“When the Michigan Natural Resources Trust Fund announced their grants last November and the Gallup Park canoe livery project scored number two and the Vets Park skate park was number eleven, it was unprecedented in my experience. I can’t recall another city having submitted two applications in a single year before, much less getting two approved for $300,000 each.”

That’s Kirk Profit speaking, Ann Arbor’s lobbyist in Lansing. Coming out of Ypsilanti Township government in the 1980s, Profit spent ten years representing the eastern county in the state house before he turned to lobbying in 2002 as a director of the Lansing-based Governmental Consultant Service, Inc.

“I’ve been involved with the [Natural Resources] Trust Fund for over thirty years in one capacity or another,” Profit explains. “The Huron River and Ford Lake were long ago identified as a focus for urban recreation in the county. Historically, Ford Lake was used as a place where waste was disposed of, and we only started cleaning it out after the fish kills of the 1970s. Then we started building parks all the way up the Huron, and [the Gallup Park livery] is part of that larger project.”

Profit acknowledges the skate park is “a nontraditional piece for the trust fund. But the fund wants to broaden their scope, wants to find ways to be relevant to kids. I believe this is the first skate park the fund has ever approved. And let me stress that the skate park had no chance until city activists came forward–and I also have to give credit to the city’s elected officials, who identified the skate park as a high priority for the community.”

Who knew Ann Arbor had a lobbyist, much less one who could bring home so much bacon? “The contract with the city is ten years old now,” explains Profit. “Several years back it became apparent to city council that Ann Arbor is one of the best communities in the country, but they weren’t getting the leverage they needed with state resources. That’s what I’m there for. Of course, Ann Arbor could build a skate park or a canoe livery if they wanted to, but there’s no need for them to do so because there’s the state government. That’s what they’re there for.”

The city pays Profit’s firm $48,000 a year from its general fund. Compared to this year’s $600,000 payout, the lobbyist considers that “a pretty good ROI [return on investment]. But we also do quite a bit of other local government work, and not just natural resources. We worked on the Stadium Bridge, and we worked with [city CFO] Tom Crawford in employee compensation to make sure [new state] pension legislation reflected the interests of Ann Arbor.”

Over more than twenty years in Lansing, Profit has seen state government change in many ways. “Term limits changed it dramatically. Term limits limit the pool of candidates and diminish the legislature’s ability to deal with long-term and difficult issues. I watched Dave Hollister, the representative for the city of Lansing, deal with end-of-life issues, and it took him seventeen years to work through that.”

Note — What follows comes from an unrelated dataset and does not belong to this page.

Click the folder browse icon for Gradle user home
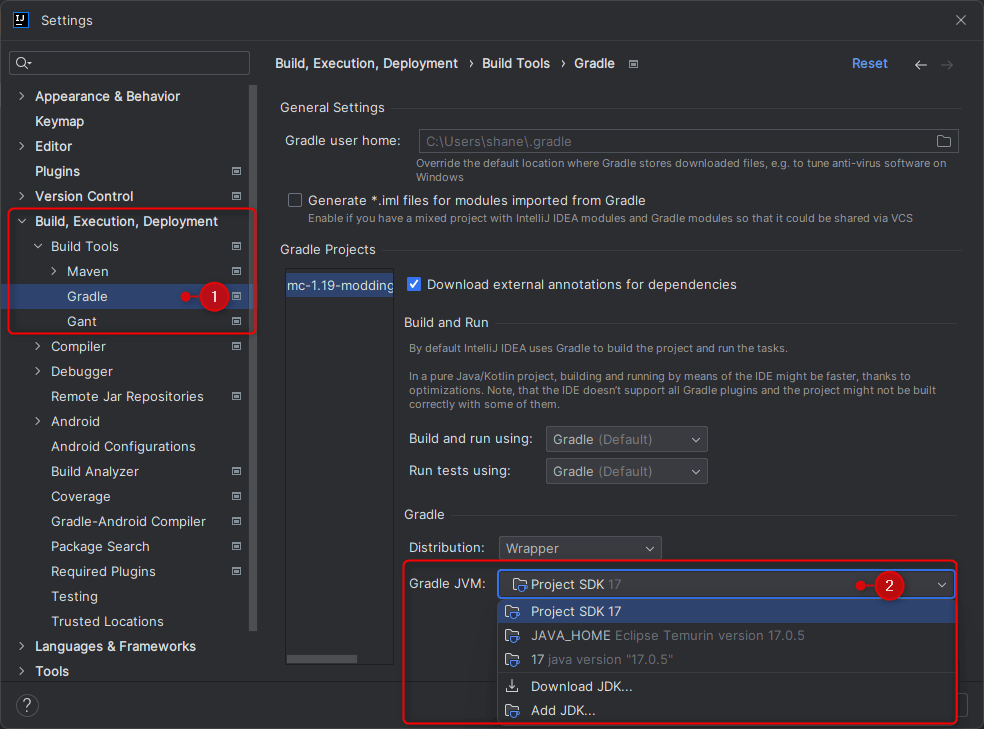984x729 pixels. [943, 141]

Term limits also “made a dramatic shift in power to the majority caucuses,” Profit says. “Now the minority’s not nearly as powerful. And it shifted power to the speaker and away from the committee chairs.”

Some believe term limits have also made lobbyists more powerful. “I don’t know if I share that opinion,” Profit responds. “Some of this stuff I’ve been working on for close to thirty years now, and while that experience may give me some advantages, at the end of the day, I don’t get to vote. The legislature does.”

Profit won’t say whether he agrees or disagrees with what Governor Snyder has accomplished since taking office a year ago, but does “give him a lot of credit for how much and how quickly he’s done it. Of course, you have to remember Republicans control everything in state government. They’ve got the senate with a twenty-six to twelve majority, which is more than anything I’ve seen since the early 1980s, and they’ve got a sixty-two to forty-seven majority in the house, so the senate is veto-proof and the house all but veto-proof.”

That said, “it’s going to get more challenging going forward,” Profit predicts. “The governor has had a focused agenda for the first six months, and he got there very efficiently. But the next items on the agenda aren’t as easy.

“For example, fixing transportation is going to require more revenue, and that’ll be a challenge,” Profit says. “And some members of the legislature have their own social issues that they want to get passed, and their agendas don’t necessarily reflect the governor’s agenda. Seeing how they resolve that will be very interesting.”